Copy out every line from the start of the entries up to and including the line with "(x=34, y=419)", requests included. Scale each coordinate in the answers by 2 and round to whole numbers with halves rounded up, leaving the numbers in the requests unchanged.
* Start Data supplied *
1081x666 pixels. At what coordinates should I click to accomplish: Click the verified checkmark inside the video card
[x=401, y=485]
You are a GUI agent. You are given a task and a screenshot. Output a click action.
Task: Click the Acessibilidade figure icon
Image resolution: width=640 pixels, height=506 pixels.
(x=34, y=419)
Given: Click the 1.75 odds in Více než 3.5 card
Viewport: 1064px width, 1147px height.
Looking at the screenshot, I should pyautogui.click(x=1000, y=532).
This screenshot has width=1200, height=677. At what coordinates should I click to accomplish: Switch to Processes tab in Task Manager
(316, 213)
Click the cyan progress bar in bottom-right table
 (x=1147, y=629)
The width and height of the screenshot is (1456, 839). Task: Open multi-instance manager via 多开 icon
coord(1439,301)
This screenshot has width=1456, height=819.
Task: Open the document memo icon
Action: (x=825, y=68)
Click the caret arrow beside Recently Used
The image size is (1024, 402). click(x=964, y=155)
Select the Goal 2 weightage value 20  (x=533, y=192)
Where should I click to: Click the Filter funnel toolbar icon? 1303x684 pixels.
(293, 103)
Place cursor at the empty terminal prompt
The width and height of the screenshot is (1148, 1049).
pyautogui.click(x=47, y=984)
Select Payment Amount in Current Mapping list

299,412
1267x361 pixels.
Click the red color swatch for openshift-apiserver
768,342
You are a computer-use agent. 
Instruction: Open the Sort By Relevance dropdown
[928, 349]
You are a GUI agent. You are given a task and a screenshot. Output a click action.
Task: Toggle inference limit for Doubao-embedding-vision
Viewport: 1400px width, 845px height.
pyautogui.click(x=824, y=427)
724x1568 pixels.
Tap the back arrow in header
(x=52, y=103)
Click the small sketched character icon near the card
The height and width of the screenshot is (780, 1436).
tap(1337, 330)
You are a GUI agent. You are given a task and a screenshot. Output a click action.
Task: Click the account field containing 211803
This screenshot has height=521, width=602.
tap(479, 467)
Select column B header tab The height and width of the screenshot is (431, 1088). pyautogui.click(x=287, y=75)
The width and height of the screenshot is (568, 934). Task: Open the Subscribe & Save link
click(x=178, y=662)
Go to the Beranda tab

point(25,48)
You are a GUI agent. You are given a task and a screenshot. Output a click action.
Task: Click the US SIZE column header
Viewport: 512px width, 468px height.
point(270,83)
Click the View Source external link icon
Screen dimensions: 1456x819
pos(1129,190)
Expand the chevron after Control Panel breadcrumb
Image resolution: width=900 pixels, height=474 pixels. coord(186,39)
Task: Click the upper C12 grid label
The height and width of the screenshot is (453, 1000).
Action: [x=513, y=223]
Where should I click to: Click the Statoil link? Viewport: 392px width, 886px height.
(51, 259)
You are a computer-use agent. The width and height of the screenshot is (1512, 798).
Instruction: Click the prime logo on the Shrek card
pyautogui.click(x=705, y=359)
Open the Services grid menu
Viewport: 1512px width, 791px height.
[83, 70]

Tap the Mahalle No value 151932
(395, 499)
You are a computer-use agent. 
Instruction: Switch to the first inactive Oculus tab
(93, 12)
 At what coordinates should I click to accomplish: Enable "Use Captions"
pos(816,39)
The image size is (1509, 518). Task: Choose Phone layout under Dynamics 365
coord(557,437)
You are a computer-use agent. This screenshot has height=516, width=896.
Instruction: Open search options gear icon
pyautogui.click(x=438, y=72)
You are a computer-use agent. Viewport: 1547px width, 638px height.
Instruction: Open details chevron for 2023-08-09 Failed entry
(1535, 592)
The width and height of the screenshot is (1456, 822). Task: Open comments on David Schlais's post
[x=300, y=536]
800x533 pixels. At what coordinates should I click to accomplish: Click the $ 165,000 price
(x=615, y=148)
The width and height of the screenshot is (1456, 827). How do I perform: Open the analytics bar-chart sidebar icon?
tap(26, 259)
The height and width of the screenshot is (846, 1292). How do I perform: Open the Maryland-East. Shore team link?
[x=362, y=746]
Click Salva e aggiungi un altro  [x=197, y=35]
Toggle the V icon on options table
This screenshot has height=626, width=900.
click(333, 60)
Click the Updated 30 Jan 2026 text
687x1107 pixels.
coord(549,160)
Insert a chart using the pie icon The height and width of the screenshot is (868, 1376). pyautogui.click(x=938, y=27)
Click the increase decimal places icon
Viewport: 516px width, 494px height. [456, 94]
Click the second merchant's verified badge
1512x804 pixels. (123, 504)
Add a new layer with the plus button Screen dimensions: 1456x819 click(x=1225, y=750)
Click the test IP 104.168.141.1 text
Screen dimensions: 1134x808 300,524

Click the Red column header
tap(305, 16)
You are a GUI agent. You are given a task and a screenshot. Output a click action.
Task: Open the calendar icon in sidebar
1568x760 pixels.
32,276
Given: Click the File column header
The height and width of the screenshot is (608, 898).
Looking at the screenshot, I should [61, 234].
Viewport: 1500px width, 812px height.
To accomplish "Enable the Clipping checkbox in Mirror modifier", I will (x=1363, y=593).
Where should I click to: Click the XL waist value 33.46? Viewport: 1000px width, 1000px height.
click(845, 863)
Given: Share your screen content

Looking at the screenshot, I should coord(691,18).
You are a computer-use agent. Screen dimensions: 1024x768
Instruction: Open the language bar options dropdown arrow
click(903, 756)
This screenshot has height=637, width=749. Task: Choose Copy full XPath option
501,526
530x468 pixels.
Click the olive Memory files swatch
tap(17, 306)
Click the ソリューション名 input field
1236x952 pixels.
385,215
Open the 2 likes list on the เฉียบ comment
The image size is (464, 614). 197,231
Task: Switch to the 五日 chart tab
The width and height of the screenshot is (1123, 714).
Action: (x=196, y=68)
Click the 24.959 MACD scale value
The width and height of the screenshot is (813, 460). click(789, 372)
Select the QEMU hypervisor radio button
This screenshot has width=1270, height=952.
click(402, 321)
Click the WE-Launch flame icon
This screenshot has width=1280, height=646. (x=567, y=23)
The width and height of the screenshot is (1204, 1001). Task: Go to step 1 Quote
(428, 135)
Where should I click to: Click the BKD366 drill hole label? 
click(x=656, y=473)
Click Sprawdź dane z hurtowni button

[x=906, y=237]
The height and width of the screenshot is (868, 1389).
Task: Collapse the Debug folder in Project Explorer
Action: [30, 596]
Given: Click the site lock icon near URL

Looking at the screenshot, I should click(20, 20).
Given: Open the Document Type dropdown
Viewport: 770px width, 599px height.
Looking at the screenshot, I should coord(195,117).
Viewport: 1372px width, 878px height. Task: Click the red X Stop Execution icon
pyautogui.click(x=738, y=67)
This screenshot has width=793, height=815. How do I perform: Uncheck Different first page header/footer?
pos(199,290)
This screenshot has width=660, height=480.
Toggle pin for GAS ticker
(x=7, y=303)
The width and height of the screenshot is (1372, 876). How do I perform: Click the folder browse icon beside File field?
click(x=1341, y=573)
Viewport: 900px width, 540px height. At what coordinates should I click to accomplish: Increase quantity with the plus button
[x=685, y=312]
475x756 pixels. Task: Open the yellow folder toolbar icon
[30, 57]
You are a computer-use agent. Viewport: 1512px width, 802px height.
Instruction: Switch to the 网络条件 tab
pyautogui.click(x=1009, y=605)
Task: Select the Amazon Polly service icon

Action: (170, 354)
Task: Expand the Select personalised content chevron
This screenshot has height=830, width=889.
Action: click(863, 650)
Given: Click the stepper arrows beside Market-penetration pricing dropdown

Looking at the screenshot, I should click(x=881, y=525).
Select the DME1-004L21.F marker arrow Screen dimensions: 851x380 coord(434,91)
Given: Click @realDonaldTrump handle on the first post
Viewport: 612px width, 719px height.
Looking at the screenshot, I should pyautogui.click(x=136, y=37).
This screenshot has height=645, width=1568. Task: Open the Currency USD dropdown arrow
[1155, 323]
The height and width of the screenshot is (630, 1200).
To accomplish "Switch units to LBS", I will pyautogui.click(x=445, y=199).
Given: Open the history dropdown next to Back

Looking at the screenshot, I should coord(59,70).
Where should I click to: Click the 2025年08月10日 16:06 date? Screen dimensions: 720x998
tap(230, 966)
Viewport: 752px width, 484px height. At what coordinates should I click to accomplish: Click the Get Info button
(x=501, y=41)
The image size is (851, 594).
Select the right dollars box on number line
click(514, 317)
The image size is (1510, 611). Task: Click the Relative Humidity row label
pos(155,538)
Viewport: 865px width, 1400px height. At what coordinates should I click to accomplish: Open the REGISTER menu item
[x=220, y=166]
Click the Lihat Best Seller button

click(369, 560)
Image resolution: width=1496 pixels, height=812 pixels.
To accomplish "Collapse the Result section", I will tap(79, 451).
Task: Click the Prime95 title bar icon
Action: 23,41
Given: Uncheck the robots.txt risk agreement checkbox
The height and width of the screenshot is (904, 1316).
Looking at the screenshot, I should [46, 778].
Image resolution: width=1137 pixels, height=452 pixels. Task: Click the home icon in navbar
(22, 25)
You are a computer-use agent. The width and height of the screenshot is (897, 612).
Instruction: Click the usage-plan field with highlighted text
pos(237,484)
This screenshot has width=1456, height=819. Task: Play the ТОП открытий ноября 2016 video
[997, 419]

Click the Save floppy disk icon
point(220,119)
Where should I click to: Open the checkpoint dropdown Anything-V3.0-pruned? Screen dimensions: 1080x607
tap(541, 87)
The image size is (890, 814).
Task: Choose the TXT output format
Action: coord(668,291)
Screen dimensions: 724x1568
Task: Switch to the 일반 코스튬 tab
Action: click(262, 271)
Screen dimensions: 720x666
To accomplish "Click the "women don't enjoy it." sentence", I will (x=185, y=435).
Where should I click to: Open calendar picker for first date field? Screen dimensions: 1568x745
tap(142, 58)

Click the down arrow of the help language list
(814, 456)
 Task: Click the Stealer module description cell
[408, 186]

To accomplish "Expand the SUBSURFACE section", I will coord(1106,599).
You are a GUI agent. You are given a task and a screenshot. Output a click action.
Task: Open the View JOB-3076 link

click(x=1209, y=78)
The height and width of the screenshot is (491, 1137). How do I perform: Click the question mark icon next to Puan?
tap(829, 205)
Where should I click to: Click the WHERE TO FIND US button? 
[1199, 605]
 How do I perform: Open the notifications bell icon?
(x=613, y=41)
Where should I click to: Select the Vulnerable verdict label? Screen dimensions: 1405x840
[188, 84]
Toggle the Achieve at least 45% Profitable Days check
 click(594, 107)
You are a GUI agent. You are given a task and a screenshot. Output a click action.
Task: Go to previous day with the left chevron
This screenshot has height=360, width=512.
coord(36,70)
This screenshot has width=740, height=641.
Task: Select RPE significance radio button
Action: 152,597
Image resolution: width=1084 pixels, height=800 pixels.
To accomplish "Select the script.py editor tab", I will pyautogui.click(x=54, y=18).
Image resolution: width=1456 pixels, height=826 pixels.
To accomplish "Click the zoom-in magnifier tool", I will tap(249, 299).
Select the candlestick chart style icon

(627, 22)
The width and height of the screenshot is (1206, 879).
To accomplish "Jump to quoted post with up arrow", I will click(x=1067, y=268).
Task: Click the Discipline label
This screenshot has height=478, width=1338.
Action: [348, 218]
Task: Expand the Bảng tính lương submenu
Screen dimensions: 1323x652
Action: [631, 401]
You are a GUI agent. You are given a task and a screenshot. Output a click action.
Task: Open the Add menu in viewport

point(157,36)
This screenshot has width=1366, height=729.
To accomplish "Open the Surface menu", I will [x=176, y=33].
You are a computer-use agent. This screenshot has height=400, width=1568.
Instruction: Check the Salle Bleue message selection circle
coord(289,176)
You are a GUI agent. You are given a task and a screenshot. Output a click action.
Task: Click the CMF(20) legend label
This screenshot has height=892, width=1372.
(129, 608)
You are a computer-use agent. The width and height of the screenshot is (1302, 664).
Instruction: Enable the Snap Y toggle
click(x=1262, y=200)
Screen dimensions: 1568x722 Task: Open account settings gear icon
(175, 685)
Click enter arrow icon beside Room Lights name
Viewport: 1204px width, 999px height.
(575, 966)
* End Data supplied *
Final result:
1081x666 pixels. At what coordinates should I click to accomplish: Click the verified checkmark inside the video card
[x=802, y=970]
You are a GUI agent. You are given a task and a screenshot. Output a click action.
Task: Click the Acessibilidade figure icon
Image resolution: width=640 pixels, height=506 pixels.
(x=68, y=838)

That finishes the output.